You may get a message from a friend that says "dude WTF" followed by a link to what seems to be a screenshot. DO NOT OPEN IT. It's actually a download for an .scr file which will take over your Steam account to do evil things to your inventory and propagate itself through your friends list.
Linux buddies are not immune to virus, they are just a minority to worry about making some malware to them. http://en.wikipedia.org/wiki/Shellshock_(software_bug) That was a very nasty bug, very exploitable. It may be harder but not impossible.
Well yes, but in this particular instance we are immune, that is unless we ran it through wine possibly?
no? the virus is still ineffective to the linux environment which it cannot even see. kinda like a one-way mirror. and the "system" it's on is only a folder that you can delete at any time killing it and any other processes run therein subsequently.
that's actually a pretty specific year-old vulnerability. you'd have to run the damn infected .sh (something like and .exe) yourself to make it take effect. and unless it's masquerading as something else, why would you? contrary to windows we donot have viruses that can run themselves. and this particular vulnerability (not virus) requires : for one : human response. (E.G. a linux server is an invalid target) two : human error.
You are totally wrong, this bug is nasty because it's run when something (anything) uses bash, you don't even need to write the exploit to the disk, you just need to send it to some program that uses bash. You don't need human response at all, as soon as any program uses bash process text you can be infected, and that happens too often. Way too scary than normal malware. Recheck "Specific exploitation vectors" on Shellshock wikipedia. I manage several linux machines, and I still agree with that quote: "The only secure computer is one that's unplugged, locked in a safe, and buried 20 feet under the ground in a secret location... and I'm not even too sure about that one." —Dennis Hughes, FBI
I actually ended up opening this, except I was on my Android phone. I still logged out of the app, deauthorized everything from my desktop, and changed my password and deleted the file. But I'm still not sure whether it's safe to use Steam on my phone again.
dude.... YOU'RE the one who warned us about it!! x'D Your phone you say? also linux unless you mishapedly have windows phone. you're safe it can't run it.
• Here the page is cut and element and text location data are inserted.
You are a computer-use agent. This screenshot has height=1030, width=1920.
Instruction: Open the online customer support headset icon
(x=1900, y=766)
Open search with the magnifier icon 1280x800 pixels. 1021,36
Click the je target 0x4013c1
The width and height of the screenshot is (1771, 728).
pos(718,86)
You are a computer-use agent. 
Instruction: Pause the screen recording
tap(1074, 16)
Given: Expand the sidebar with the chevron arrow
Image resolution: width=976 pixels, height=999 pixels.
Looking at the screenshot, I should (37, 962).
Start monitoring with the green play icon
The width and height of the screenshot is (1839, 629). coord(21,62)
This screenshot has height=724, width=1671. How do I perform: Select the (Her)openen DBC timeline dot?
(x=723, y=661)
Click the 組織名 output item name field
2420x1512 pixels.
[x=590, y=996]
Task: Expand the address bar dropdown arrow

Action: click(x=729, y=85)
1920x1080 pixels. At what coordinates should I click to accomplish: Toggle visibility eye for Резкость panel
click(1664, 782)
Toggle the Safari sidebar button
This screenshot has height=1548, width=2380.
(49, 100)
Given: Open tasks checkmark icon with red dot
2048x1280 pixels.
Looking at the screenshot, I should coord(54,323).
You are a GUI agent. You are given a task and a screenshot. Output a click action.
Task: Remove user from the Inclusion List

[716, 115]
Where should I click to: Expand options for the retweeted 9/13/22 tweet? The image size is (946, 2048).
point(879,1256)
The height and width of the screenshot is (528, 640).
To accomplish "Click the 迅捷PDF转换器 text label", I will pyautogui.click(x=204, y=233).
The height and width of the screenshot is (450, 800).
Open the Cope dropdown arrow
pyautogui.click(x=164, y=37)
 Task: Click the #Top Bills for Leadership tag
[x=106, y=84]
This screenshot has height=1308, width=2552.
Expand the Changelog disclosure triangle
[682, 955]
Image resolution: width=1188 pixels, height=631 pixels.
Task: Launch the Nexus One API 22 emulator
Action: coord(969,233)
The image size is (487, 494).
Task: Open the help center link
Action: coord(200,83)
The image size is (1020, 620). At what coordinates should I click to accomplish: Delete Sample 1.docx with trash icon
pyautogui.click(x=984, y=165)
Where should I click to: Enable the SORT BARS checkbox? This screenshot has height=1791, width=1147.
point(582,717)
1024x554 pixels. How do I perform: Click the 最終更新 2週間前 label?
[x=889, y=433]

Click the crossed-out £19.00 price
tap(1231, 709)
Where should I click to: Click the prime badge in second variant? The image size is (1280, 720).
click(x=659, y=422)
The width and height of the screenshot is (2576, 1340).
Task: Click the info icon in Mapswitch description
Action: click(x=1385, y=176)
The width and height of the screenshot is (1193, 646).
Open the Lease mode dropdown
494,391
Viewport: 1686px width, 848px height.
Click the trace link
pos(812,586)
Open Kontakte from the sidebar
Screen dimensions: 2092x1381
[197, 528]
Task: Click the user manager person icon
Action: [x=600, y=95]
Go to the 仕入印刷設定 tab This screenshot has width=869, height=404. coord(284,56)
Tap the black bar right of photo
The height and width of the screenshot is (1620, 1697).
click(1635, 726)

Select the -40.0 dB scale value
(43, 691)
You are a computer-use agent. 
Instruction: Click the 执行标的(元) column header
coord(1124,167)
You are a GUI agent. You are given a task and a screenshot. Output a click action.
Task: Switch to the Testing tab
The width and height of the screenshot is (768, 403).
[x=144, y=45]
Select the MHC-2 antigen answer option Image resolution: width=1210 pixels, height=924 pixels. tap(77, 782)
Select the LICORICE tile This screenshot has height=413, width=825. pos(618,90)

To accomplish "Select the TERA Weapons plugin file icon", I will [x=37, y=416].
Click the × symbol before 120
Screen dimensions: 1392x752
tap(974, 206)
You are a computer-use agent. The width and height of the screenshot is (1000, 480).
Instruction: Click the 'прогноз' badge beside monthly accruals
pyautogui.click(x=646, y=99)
ah didn't know. well like I said. Android = linux unless you sync your files to your windows your good. try to restore factory state before you plug it back in to your PC.
Shellshock bug indeed work on some rooted phones, both android and iPhones: https://blog.fortinet.com/post/are-ios-and-android-vulnerable-to-the-shellshock-bug As I said this was a serious bug, that affected tons of devices (any linux device with bash). So you can't laugh of someone being worried about its smartphone. Smartphones are little computers on your pocket, and they have the same issues that any other computer.
Just had some random people friend me, I accepted and they told me to run this "cool screensaver" I was like nope. I don't have anti-virus, which imo is a waste of money if you know what you're doing, so I didn't execute it. 2stronk6 virus ᕙ( ͡° ͜ʖ ͡°)ᕗ
In this day and age, I'm just going to say: That's a very dumb decision. There are more than enough free ones. Go install Avira (http://www.free-av.com), I'm already using it for at least 10 years. I believe it still recieving the "best free Anti-virus" awards every year.
I don't run them either. Tbh, my computer doesn't run strong enough to afford an antivirus straining any 1/10th of the strength it does have. It barely runs things, an antivirus would make it barely unable to. Besides, I fix viruses, I don't fall victim to them. Fixed hundreds. Not ever got any.